The great majority of degrees relevant to the VA industry are of reasonably high quality and graduates have genuine skills to deploy. Like any new graduates around the world, the “job ready” skills can be limited and given the American influence and language differences, may be less than typical of a local hire in a technical sense. We would argue though, that the myriad of other benefits of working with Filipinoes more than make up for any initial deficiencies.
The offshoring industry is mature in the Philippines and experienced talent is available across a lot of skill sets. Australian businesses are the second largest consumer of Philippines BPO services but with the US accounting for about 75% of the market it is still a relatively small percentage. Consequently, Australian experience is available but not common.
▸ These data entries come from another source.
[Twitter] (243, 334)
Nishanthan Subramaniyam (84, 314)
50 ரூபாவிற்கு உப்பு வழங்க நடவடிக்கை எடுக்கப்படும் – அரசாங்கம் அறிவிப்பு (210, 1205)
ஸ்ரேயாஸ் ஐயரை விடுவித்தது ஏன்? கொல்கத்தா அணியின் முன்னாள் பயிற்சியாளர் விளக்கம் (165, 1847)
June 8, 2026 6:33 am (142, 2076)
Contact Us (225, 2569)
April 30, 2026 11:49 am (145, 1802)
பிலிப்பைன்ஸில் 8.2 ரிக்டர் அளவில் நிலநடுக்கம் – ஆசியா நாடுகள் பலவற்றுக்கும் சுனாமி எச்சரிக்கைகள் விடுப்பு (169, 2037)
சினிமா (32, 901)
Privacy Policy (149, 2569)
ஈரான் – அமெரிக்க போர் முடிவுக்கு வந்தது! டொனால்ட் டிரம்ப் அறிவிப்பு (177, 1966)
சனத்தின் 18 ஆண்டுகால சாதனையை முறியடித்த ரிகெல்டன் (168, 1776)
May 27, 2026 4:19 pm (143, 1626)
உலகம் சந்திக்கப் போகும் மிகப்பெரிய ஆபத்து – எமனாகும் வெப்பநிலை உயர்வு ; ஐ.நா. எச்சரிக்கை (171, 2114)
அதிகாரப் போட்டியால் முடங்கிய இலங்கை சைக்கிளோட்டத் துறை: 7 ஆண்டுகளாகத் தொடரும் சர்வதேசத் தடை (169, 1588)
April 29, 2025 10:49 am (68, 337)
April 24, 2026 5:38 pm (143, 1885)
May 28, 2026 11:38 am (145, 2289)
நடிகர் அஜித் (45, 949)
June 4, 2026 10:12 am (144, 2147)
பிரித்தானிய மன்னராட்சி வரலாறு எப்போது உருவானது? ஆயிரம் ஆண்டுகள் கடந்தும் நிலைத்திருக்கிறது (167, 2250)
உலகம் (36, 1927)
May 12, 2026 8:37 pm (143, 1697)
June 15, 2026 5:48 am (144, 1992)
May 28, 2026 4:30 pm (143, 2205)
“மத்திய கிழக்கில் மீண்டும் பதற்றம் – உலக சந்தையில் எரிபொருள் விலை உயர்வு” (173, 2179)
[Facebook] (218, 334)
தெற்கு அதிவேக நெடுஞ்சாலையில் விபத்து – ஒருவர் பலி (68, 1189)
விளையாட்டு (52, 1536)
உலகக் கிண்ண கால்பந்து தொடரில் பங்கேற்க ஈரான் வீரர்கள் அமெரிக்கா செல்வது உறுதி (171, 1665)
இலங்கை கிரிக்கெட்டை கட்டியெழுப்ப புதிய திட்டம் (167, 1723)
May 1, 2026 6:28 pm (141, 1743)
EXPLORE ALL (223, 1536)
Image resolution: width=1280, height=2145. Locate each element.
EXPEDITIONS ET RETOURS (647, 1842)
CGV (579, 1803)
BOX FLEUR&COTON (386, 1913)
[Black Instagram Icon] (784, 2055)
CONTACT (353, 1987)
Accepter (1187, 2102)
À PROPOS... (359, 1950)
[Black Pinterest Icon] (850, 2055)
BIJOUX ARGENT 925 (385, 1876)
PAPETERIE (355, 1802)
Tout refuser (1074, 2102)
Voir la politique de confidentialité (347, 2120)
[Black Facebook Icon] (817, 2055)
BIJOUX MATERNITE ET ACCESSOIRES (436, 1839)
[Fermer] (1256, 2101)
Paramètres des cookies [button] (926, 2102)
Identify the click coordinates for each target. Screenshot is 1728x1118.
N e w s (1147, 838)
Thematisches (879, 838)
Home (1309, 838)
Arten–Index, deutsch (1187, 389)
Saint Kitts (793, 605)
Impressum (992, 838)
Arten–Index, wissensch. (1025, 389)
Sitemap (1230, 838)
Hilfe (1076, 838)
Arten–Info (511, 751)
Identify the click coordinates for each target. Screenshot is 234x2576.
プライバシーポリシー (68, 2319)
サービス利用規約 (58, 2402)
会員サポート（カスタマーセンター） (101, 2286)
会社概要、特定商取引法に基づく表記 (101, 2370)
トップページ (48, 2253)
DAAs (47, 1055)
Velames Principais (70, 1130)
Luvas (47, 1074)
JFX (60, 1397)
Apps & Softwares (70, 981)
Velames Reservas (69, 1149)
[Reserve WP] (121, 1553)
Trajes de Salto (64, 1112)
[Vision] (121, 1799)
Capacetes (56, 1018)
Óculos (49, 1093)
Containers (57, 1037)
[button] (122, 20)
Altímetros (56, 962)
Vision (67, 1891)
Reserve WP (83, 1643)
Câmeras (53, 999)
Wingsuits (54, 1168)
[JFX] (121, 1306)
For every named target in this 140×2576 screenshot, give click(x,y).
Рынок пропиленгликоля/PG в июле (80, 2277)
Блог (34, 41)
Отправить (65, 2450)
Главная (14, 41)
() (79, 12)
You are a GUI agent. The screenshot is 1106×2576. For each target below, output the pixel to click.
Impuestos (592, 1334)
Well at least for most! Success in SME offshoring is more about the processes you offshore and how you implement them, not the experience of the talent that delivers it (see our article about What can I offshore for more context). Essentially, for the biggest impact, it's ideal to offshore the more structured, high frequency processes within existing roles. A consequence of doing so is that you control for the complexity of the process you are looking to offshore and in turn the experience required of the talent to execute it. As an example, if you are looking for support with your accounts, hire a graduate accountant (with or without their CPA) to perform the lower complexity high value processes. Overtime as they, and you, gain confidence, bring in the BAS and compliance work to add even more value. It's extremely unlikely that you will find talent that you are comfortable with to perform highly complex work from day one.
For many reasons, start with the basics and grow from there. Offshoring is about finding appropriate talent to execute appropriate processes, not about finding an “offshore accountant” to “do your accounting”.
All that being said, experience can play a significant role in highly technical positions such as software or application development, where relevant technical skills are required in the languages or frameworks to perform the required tasks. Where technical skills are required, the full spectrum of experience can usually be sauced. Wages and conditions, like anywhere, vary in accordance with experience.
For these types of roles, we recommend considering a supported work from home arrangement to ensure the broadest possible cohort of candidates can be reached and the pool is not limited to our local catchment. Our support work from home option allows you to leverage the many benefits of a managed employee solution without compromising on talent availability due to geographic location.